The Gold/Silver Ratio (GSR or simply the gold/silver ratio), also known as the gold/silver price ratio, is another factor that one should consider before investing in or owning silver. This ratio is simply a comparison of gold and silver spot prices (as quoted in the news media). It’s normally given in the format g:s where g is equal to 1 troy ounce of gold and s equal to the amount of silver in troy ounces that’s needed to buy 1 troy ounce of gold (s = gold price ÷ silver price).

The silver investor, or potential silver investor, should consider the gold/silver ratio with the primary aim to establish whether silver is more expensive or cheaper relative to gold in terms of market trends and perceptions. The lower the gold/silver ratio the more expensive silver is relative to gold and vice versa. The silver investor should also be interested in making comparisons between present/current gold/silver ratios and historical gold/silver ratios. E.g. the average gold/silver ratio had been more or less 1:15 over the past 5000 years and more or less 1:47 during the previous century (20th century). Now the discerning eye can immediately see that there was a substantial increase in the gold/silver ratio above its historic average of 1:15. This is especially true if one considers that the average gold/silver ratio was 60.8 in 2005, 66.3 in 2009 and 60.7 in 2010. At the time this was written, the gold/silver ration was at more or less 1:47. The main reason for this is the fact that they managed to successfully deploy the “paper gimmick” in the U.S.A. This meant the end of the silver standard and the role of silver used as legal tender in the U.S.A. for that matter. They managed to pull it off by means of various dirty tactics, especially by means of silver market manipulation which depressed the silver price. This gave people the false impression that silver has no or little value while nothing could be further from the truth. In fact, we’re still experiencing rampant silver market manipulation today and the majority of people still have no idea of silver’s true worth, but it is a status quo that cannot last forever. This is why the gold/silver ratio is at such ridiculous high levels relative to its historic averages.

Yes, silver is money and will be used as money again at some stage or another. History has proven beyond a reasonable doubt that all fiat currencies will ultimately fail. It’s not a question of if, but rather when fiat currencies such as the USD, EUR, GBP, ZAR and others will fail? Silver Bullion is of the opinion that it will be sooner rather than later, especially considering the rampant “quantitative easing” (or money printing for that matter!) that has been going on in the U.S.A. and elsewhere in the world for a while now.
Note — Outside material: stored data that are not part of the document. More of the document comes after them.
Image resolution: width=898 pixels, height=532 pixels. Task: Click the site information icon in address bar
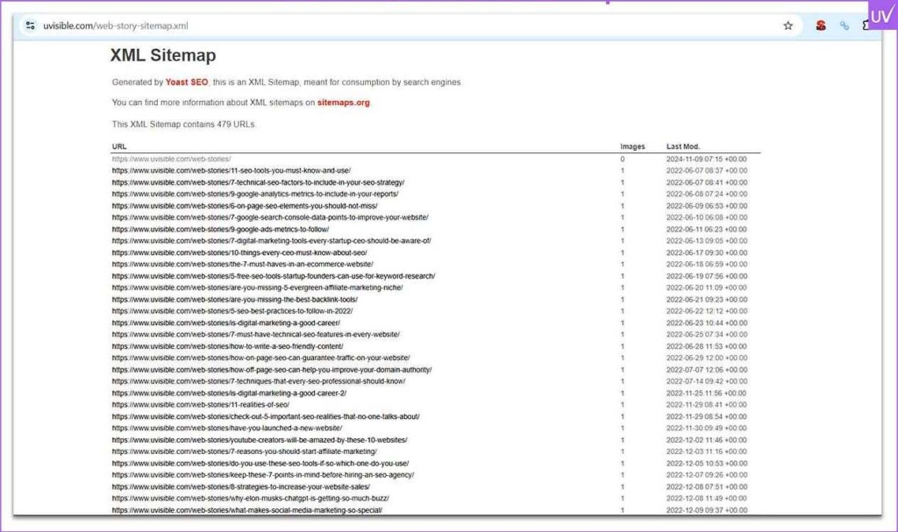tap(31, 25)
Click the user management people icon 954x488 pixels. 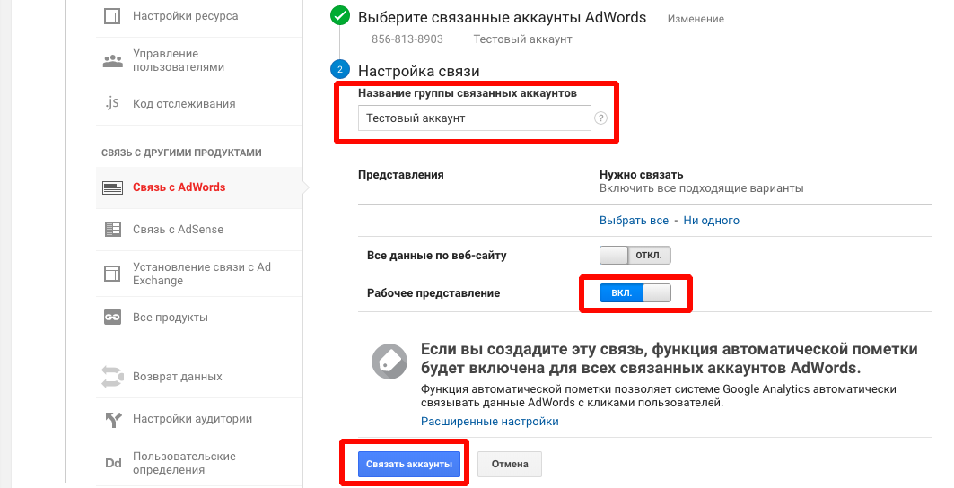tap(112, 61)
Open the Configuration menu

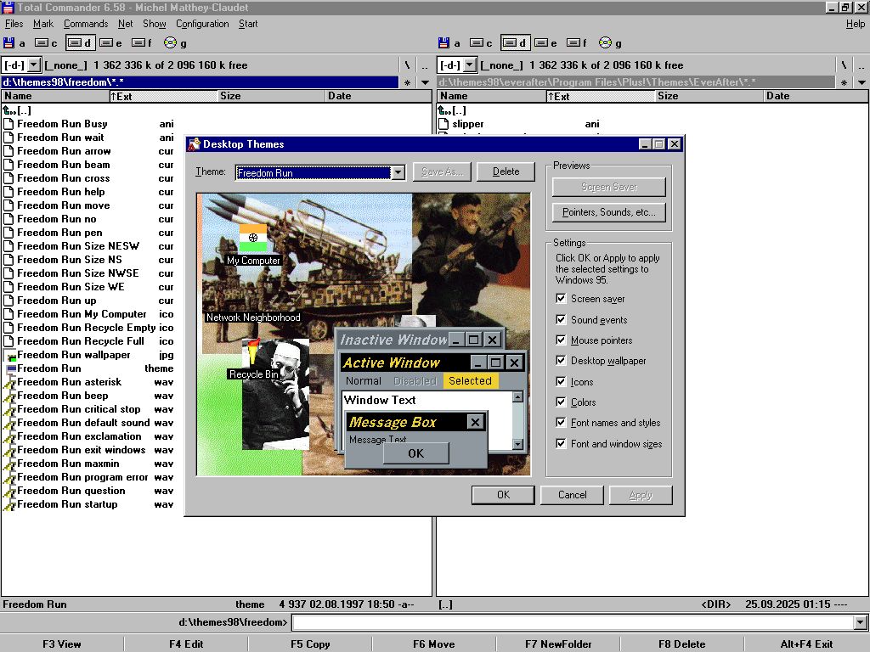tap(202, 24)
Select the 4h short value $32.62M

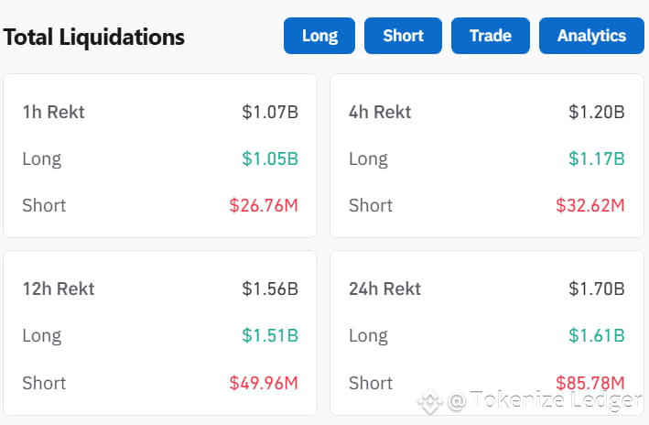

We believe that when the U.S. Dollar crashes it will take a whole lot of other fiat currencies with it in the process. The reason being is not only because of the U.S. Dollar’s influence in the world, but because people will start to realize that fiat money or fiat currencies offer no or little protection against political and economic turmoil. They will rush to get their hands on gold and silver, but for most it will be too late. This is why it’s of critical importance that you grasp the importance of investing in or owning silver, physical silver that is, before it’s too late.


It should be clear that the gold/silver ratio is not going to stay at such high levels relative to its historic average of more or less 1:15 forever. Despite the reasons already provided elsewhere, silver, physical silver that is, simply has too much going for it.

Given the above, the smart silver investor will want to make sure that he/she acquires or buys physical silver while the gold/silver ratio is still at ridiculous high levels relative to its historic average of more or less 1:15. In fact, the closer the gold/silver ratio moves to 1:15, the lesser your chance to buy/acquire silver at ridiculous low price levels.